Part of the proposed national monument — to be administered by the Bureau of Land Management and the Forest Service, not the Park Service — has been a BLM wilderness study area (WSA) since the 1980s, at least.
Like a lot of the BLM WSA's, it is a not a high-altitude alpine forest-and-snow area, but would protect lower elevation forest (important big game habitat) and riparian areas. It had a road into it to an old mining camp. And lots of people wanted a say for or against the proposal: recreational gold miners, hunters, dirt bikers, four-wheelers, cattlemen, commercial rafters, private rafters, anglers . . . and one group that surprised me, but whose inclusion makes perfect sense.
Over the years, compromises were made, and the original proposal shrank down to about 10,000 acres.
Udall praised the effort as "emblematic" of how a public lands bill should be crafted, from the bottom up and as a "common sense proposal" that would "protect all existing legal uses."
Then came brief statements from supporters. There was the motel owner-real estate agent from Buena Vista, who said that a designated national monument would bring more visitors. I suspect that he is right. The vice president of the commercial rafters association made a similar point, noting that whitewater rafting on the Arkansas is a $54 million industry.
Another outfitter, Bill Dvorack (holder of Colorado outfitting license #1) spoke about protecting wildlife habitat. Bill Sustrich of Salida, at 87 years probably the oldest life member of Backcountry Hunters & Anglers, talked about ATVers ruining elk hunting.
Interestingly, there was another speaker from a nonprofit group helping veterans reintegrate into society.

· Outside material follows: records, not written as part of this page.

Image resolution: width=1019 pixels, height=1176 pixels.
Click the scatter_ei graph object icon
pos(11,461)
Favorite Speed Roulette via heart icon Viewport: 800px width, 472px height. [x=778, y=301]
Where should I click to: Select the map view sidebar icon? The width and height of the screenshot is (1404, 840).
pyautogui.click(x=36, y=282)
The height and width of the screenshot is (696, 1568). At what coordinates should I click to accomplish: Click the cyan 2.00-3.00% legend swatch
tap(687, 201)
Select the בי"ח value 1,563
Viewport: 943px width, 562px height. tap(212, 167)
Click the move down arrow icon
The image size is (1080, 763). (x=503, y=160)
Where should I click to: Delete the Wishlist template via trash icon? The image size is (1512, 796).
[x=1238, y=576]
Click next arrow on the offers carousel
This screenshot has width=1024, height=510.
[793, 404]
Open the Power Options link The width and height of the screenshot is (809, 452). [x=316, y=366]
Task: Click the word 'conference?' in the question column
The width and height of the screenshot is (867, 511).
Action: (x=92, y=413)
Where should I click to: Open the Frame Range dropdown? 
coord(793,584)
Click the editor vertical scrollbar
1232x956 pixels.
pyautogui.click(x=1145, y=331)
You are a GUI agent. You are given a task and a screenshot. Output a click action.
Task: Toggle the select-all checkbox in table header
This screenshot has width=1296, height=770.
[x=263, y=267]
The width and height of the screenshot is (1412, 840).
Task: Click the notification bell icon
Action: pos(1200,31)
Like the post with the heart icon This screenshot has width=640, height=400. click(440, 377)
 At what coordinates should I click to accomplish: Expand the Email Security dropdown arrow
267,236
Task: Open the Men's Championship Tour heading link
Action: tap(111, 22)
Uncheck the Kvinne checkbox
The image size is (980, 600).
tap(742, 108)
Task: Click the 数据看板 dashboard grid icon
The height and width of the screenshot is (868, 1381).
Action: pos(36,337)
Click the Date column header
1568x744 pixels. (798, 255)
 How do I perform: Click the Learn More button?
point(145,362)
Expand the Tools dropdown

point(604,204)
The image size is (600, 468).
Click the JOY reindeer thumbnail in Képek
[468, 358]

He identified himself as a former Army sniper in Iraq, and talked about the part that public lands recreation played in his own de-stressing from his war experience.
That rang a bell — I remembered outdoor writer and vet Galen Geer writing an article about how hunting did something similar for him after his tours in Vietnam. His article seemed to stand alone at the time (the late 1980s or early 1990s), but now people are organizing such outdoor experiences.
* About a century ago, the US Board of Geographic Names or some such agency decided that the possessive apostrophe was too complicated for them.